> _PASSAGE_
+--
Evidence was also introduced concerning the murder of Donald Brunson. In the early morning hours of 6 December 1996, two intruders broke into the house where Brunson lived. Ana Santiago, who was Brunson’s girlfriend, and her son Carlos both lived with Brunson. The intruders awoke Brunson, Santiago, and Carlos at gunpoint and ordered them to lie down on the master bedroom floor. At some point, the intruders became angry. A shot was fired, and the intruders began beating Brunson. The intruders dragged Brunson to Carlos’ room and continued to beat him until he was unconscious. Then they tied up all three victims. The intruders placed Brunson in Santiago’s car and left, taking the car and Brunson with them. In the morning, the car was found near the local waste-water treatment plant. *351Brunson’s nearly nude body was found nearby. He had died as a result of gunshot wounds to his back. Temony and defendant were charged in connection with the Brunson case after their arrest in the present case. In connection with the Brunson murder, Temony pled guilty to second-degree murder, kidnapping, robbery, and burglary. Defendant was convicted of first-degree murder, kidnapping, and robbery with a dangerous weapon.
Defendant presented a number of family members and friends as witnesses during the capital sentencing proceeding. These witnesses testified as to defendant’s childhood, which included frequent moves, the separation of his parents, and the deterioration of his relationship with his father. There was testimony that defendant had generally stayed out of trouble until he and his family moved to Wilmington. There was also testimony that defendant maintains a good relationship with his parents, siblings, nieces, and nephews.
The additional facts and descriptions of events at trial necessary to an understanding of defendant’s arguments are set forth below.
+--
Entries for locating text and elements:
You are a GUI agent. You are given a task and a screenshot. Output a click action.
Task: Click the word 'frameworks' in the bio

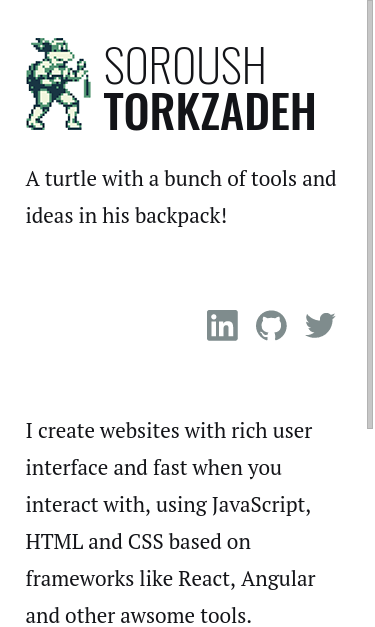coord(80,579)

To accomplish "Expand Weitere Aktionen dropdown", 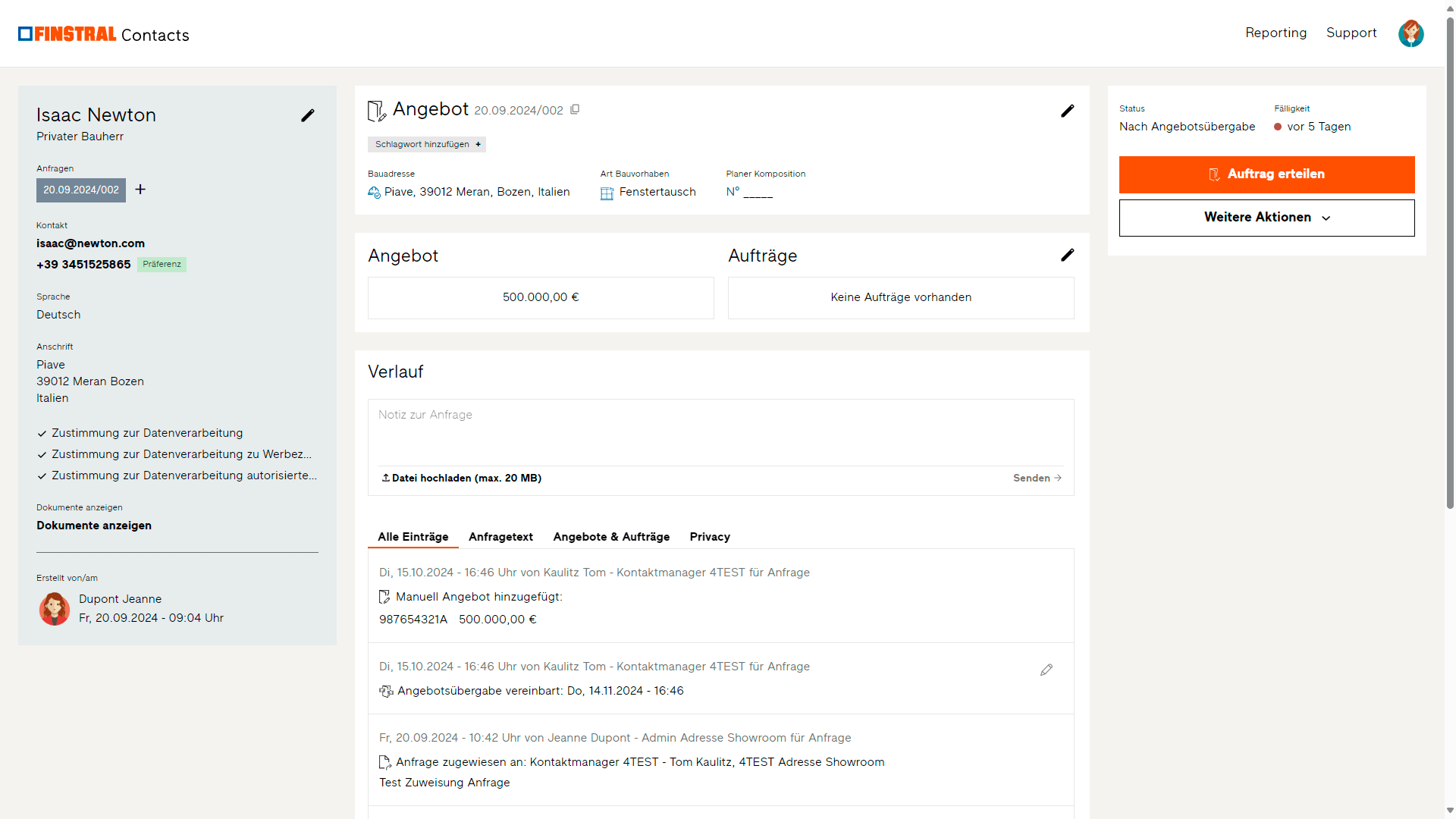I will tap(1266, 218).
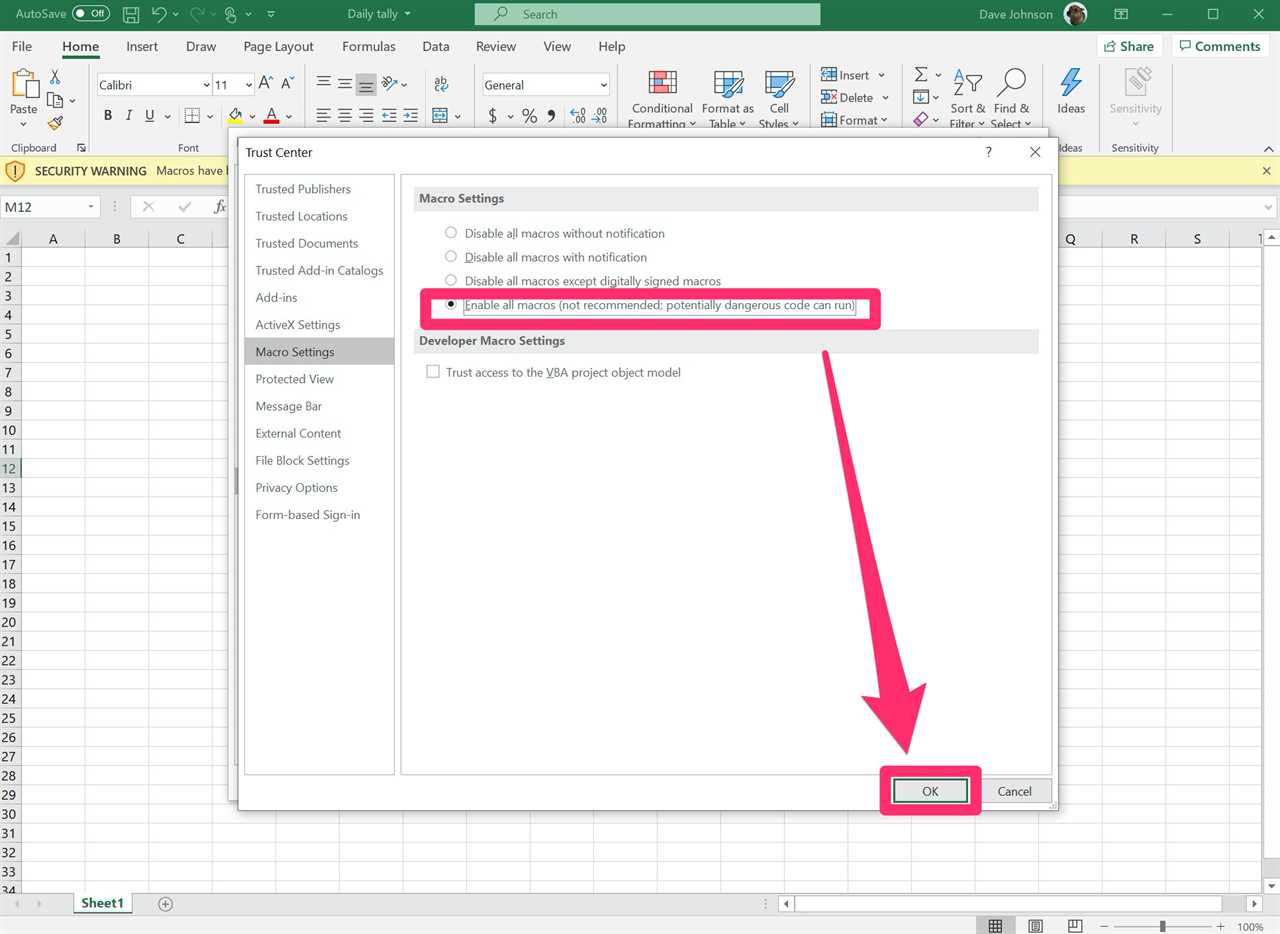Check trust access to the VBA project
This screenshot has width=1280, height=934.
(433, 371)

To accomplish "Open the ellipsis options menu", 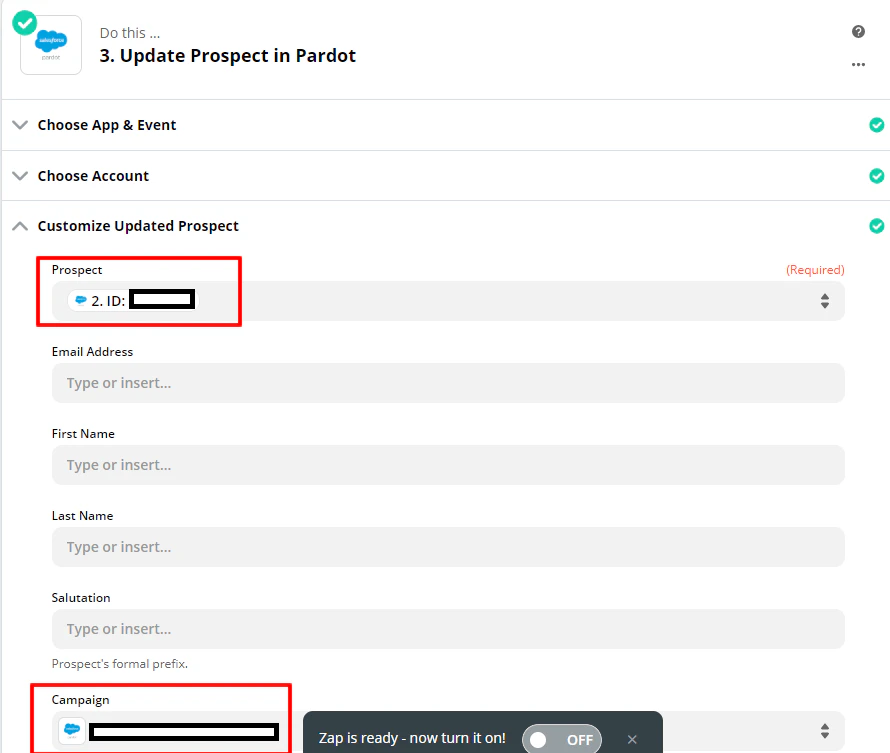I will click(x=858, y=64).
+--
> _CHALLENGES_
a. In the court passage, where was Santiago's car found on the morning after the break-in?
b. Summarize the court passage in two sentences.
c. Reproduce the court passage word for word from "Defendant presented a" to "nieces, and nephews.".
This data has nothing to do with the court passage.

> _RESULTS FOR THE EXERCISE_
a. Near the local waste-water treatment plant.

b. Evidence showed that in December 1996 two intruders broke into Donald Brunson's home, beat him unconscious, tied up the three people there, and took Brunson away in Santiago's car, and his body was later found with fatal gunshot wounds to the back; Temony pled guilty to second-degree murder and other charges, while defendant was convicted of first-degree murder, kidnapping, and robbery with a dangerous weapon. At the capital sentencing proceeding, defendant's family members and friends testified about his unsettled childhood, his having generally stayed out of trouble until the family moved to Wilmington, and his good relationships with his relatives.

c.
Defendant presented a number of family members and friends as witnesses during the capital sentencing proceeding. These witnesses testified as to defendant’s childhood, which included frequent moves, the separation of his parents, and the deterioration of his relationship with his father. There was testimony that defendant had generally stayed out of trouble until he and his family moved to Wilmington. There was also testimony that defendant maintains a good relationship with his parents, siblings, nieces, and nephews.